» **Exercise goal**:
Repeat each of the following entries line for line, with no changes.

» **Supplied material**:
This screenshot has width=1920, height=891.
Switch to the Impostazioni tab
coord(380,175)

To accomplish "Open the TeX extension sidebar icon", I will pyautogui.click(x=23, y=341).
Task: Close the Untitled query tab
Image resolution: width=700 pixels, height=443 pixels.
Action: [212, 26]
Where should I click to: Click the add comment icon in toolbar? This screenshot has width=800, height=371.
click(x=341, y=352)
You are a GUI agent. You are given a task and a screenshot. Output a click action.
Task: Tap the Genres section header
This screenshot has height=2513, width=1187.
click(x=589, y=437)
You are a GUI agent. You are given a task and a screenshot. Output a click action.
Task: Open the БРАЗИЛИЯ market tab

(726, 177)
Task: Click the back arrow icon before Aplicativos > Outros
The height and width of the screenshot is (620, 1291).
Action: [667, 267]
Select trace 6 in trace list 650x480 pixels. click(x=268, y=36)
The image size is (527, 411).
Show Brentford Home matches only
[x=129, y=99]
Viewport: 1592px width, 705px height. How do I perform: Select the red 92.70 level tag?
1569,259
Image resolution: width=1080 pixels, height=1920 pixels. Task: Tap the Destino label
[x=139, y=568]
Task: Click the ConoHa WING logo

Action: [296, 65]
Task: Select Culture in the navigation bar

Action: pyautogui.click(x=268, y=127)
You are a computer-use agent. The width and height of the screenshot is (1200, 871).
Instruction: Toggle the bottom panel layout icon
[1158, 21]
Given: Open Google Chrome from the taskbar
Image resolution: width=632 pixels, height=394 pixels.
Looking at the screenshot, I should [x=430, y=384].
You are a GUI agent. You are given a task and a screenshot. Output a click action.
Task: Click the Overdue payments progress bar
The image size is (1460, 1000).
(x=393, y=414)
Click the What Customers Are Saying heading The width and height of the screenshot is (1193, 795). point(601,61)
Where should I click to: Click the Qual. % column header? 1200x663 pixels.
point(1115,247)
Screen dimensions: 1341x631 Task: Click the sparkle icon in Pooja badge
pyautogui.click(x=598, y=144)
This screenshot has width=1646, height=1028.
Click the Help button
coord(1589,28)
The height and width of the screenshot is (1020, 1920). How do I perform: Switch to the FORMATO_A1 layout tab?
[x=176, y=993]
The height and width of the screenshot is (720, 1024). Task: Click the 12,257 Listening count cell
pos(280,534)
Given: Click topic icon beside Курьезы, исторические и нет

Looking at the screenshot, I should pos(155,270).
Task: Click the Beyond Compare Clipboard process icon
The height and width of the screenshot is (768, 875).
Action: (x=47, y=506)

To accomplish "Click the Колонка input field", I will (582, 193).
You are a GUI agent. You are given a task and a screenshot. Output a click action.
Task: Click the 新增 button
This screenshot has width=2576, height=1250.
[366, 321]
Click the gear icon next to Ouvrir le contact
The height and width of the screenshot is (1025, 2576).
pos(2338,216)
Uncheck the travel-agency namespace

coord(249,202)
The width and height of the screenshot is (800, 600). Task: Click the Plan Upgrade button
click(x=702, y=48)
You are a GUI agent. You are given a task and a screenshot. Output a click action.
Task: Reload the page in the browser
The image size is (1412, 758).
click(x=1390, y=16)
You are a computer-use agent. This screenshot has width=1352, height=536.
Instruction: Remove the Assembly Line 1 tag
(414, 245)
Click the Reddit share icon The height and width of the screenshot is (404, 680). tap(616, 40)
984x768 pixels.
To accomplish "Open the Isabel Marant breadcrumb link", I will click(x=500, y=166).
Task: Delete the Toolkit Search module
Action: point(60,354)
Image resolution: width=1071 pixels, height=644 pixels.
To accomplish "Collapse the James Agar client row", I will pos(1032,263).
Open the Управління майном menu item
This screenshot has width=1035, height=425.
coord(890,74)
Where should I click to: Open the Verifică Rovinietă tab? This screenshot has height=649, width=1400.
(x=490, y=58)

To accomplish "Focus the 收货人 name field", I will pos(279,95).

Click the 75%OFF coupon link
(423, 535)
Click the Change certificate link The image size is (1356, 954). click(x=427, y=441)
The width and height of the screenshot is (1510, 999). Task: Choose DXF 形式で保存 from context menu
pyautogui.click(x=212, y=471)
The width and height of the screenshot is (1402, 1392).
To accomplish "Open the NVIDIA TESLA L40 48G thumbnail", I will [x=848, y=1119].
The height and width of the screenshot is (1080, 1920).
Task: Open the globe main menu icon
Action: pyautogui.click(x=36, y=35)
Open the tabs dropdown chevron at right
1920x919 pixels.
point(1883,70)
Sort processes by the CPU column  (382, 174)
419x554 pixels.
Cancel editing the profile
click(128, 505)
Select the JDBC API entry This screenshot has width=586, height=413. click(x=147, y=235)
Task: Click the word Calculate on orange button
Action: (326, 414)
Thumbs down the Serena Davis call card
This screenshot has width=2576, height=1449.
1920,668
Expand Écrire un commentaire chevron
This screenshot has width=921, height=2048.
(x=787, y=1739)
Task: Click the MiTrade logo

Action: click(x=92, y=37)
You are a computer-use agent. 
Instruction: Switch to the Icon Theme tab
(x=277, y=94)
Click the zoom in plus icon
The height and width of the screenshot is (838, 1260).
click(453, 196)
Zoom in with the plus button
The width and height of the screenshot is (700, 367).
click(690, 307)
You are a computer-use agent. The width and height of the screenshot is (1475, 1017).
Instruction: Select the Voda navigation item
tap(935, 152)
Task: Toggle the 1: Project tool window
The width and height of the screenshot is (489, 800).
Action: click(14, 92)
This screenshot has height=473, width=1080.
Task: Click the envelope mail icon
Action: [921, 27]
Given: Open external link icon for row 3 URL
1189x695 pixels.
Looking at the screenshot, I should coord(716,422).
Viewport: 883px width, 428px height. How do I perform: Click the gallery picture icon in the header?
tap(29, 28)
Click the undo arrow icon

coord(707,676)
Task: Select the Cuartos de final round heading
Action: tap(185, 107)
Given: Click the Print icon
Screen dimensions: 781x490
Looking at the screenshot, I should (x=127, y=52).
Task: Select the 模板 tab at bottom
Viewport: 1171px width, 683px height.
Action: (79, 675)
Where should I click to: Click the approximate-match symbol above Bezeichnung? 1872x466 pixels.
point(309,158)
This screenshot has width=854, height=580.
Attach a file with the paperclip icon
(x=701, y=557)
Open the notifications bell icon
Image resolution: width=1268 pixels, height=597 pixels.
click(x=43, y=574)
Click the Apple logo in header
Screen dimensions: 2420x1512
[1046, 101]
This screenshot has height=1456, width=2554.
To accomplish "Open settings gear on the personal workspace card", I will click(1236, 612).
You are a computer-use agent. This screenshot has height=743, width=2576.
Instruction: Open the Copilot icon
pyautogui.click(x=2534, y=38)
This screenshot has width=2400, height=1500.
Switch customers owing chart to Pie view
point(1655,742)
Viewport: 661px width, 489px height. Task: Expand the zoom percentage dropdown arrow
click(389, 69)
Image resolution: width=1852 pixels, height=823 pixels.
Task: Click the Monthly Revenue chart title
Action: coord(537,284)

» **Result of this task**:
This screenshot has width=1920, height=891.
Switch to the Impostazioni tab
coord(380,175)

To accomplish "Open the TeX extension sidebar icon", I will pyautogui.click(x=23, y=341).
Task: Close the Untitled query tab
Image resolution: width=700 pixels, height=443 pixels.
Action: [212, 26]
Where should I click to: Click the add comment icon in toolbar? This screenshot has width=800, height=371.
click(x=341, y=352)
You are a GUI agent. You are given a task and a screenshot. Output a click action.
Task: Tap the Genres section header
This screenshot has height=2513, width=1187.
click(x=589, y=437)
You are a GUI agent. You are given a task and a screenshot. Output a click action.
Task: Open the БРАЗИЛИЯ market tab

(726, 177)
Task: Click the back arrow icon before Aplicativos > Outros
The height and width of the screenshot is (620, 1291).
Action: [667, 267]
Select trace 6 in trace list 650x480 pixels. click(x=268, y=36)
The image size is (527, 411).
Show Brentford Home matches only
[x=129, y=99]
Viewport: 1592px width, 705px height. How do I perform: Select the red 92.70 level tag?
1569,259
Image resolution: width=1080 pixels, height=1920 pixels. Task: Tap the Destino label
[x=139, y=568]
Task: Click the ConoHa WING logo

Action: [296, 65]
Task: Select Culture in the navigation bar

Action: pyautogui.click(x=268, y=127)
You are a computer-use agent. The width and height of the screenshot is (1200, 871).
Instruction: Toggle the bottom panel layout icon
[1158, 21]
Given: Open Google Chrome from the taskbar
Image resolution: width=632 pixels, height=394 pixels.
Looking at the screenshot, I should [x=430, y=384].
You are a GUI agent. You are given a task and a screenshot. Output a click action.
Task: Click the Overdue payments progress bar
The image size is (1460, 1000).
(x=393, y=414)
Click the What Customers Are Saying heading The width and height of the screenshot is (1193, 795). point(601,61)
Where should I click to: Click the Qual. % column header? 1200x663 pixels.
point(1115,247)
Screen dimensions: 1341x631 Task: Click the sparkle icon in Pooja badge
pyautogui.click(x=598, y=144)
This screenshot has width=1646, height=1028.
Click the Help button
coord(1589,28)
The height and width of the screenshot is (1020, 1920). How do I perform: Switch to the FORMATO_A1 layout tab?
[x=176, y=993]
The height and width of the screenshot is (720, 1024). Task: Click the 12,257 Listening count cell
pos(280,534)
Given: Click topic icon beside Курьезы, исторические и нет

Looking at the screenshot, I should pos(155,270).
Task: Click the Beyond Compare Clipboard process icon
The height and width of the screenshot is (768, 875).
Action: (x=47, y=506)

To accomplish "Click the Колонка input field", I will (582, 193).
You are a GUI agent. You are given a task and a screenshot. Output a click action.
Task: Click the 新增 button
This screenshot has width=2576, height=1250.
[366, 321]
Click the gear icon next to Ouvrir le contact
The height and width of the screenshot is (1025, 2576).
pos(2338,216)
Uncheck the travel-agency namespace

coord(249,202)
The width and height of the screenshot is (800, 600). Task: Click the Plan Upgrade button
click(x=702, y=48)
You are a GUI agent. You are given a task and a screenshot. Output a click action.
Task: Reload the page in the browser
The image size is (1412, 758).
click(x=1390, y=16)
You are a computer-use agent. This screenshot has width=1352, height=536.
Instruction: Remove the Assembly Line 1 tag
(414, 245)
Click the Reddit share icon The height and width of the screenshot is (404, 680). tap(616, 40)
984x768 pixels.
To accomplish "Open the Isabel Marant breadcrumb link", I will click(x=500, y=166).
Task: Delete the Toolkit Search module
Action: point(60,354)
Image resolution: width=1071 pixels, height=644 pixels.
To accomplish "Collapse the James Agar client row", I will pos(1032,263).
Open the Управління майном menu item
This screenshot has width=1035, height=425.
coord(890,74)
Where should I click to: Open the Verifică Rovinietă tab? This screenshot has height=649, width=1400.
(x=490, y=58)

To accomplish "Focus the 收货人 name field", I will pos(279,95).

Click the 75%OFF coupon link
(423, 535)
Click the Change certificate link The image size is (1356, 954). click(x=427, y=441)
The width and height of the screenshot is (1510, 999). Task: Choose DXF 形式で保存 from context menu
pyautogui.click(x=212, y=471)
The width and height of the screenshot is (1402, 1392).
To accomplish "Open the NVIDIA TESLA L40 48G thumbnail", I will [x=848, y=1119].
The height and width of the screenshot is (1080, 1920).
Task: Open the globe main menu icon
Action: pyautogui.click(x=36, y=35)
Open the tabs dropdown chevron at right
1920x919 pixels.
point(1883,70)
Sort processes by the CPU column  (382, 174)
419x554 pixels.
Cancel editing the profile
click(128, 505)
Select the JDBC API entry This screenshot has width=586, height=413. click(x=147, y=235)
Task: Click the word Calculate on orange button
Action: (326, 414)
Thumbs down the Serena Davis call card
This screenshot has width=2576, height=1449.
1920,668
Expand Écrire un commentaire chevron
This screenshot has width=921, height=2048.
(x=787, y=1739)
Task: Click the MiTrade logo

Action: click(x=92, y=37)
You are a computer-use agent. 
Instruction: Switch to the Icon Theme tab
(x=277, y=94)
Click the zoom in plus icon
The height and width of the screenshot is (838, 1260).
click(453, 196)
Zoom in with the plus button
The width and height of the screenshot is (700, 367).
click(690, 307)
You are a computer-use agent. The width and height of the screenshot is (1475, 1017).
Instruction: Select the Voda navigation item
tap(935, 152)
Task: Toggle the 1: Project tool window
The width and height of the screenshot is (489, 800).
Action: click(14, 92)
This screenshot has height=473, width=1080.
Task: Click the envelope mail icon
Action: [921, 27]
Given: Open external link icon for row 3 URL
1189x695 pixels.
Looking at the screenshot, I should coord(716,422).
Viewport: 883px width, 428px height. How do I perform: Click the gallery picture icon in the header?
tap(29, 28)
Click the undo arrow icon

coord(707,676)
Task: Select the Cuartos de final round heading
Action: tap(185, 107)
Given: Click the Print icon
Screen dimensions: 781x490
Looking at the screenshot, I should (x=127, y=52).
Task: Select the 模板 tab at bottom
Viewport: 1171px width, 683px height.
Action: (79, 675)
Where should I click to: Click the approximate-match symbol above Bezeichnung? 1872x466 pixels.
point(309,158)
This screenshot has width=854, height=580.
Attach a file with the paperclip icon
(x=701, y=557)
Open the notifications bell icon
Image resolution: width=1268 pixels, height=597 pixels.
click(x=43, y=574)
Click the Apple logo in header
Screen dimensions: 2420x1512
[1046, 101]
This screenshot has height=1456, width=2554.
To accomplish "Open settings gear on the personal workspace card", I will click(1236, 612).
You are a computer-use agent. This screenshot has height=743, width=2576.
Instruction: Open the Copilot icon
pyautogui.click(x=2534, y=38)
This screenshot has width=2400, height=1500.
Switch customers owing chart to Pie view
point(1655,742)
Viewport: 661px width, 489px height. Task: Expand the zoom percentage dropdown arrow
click(389, 69)
Image resolution: width=1852 pixels, height=823 pixels.
Task: Click the Monthly Revenue chart title
Action: coord(537,284)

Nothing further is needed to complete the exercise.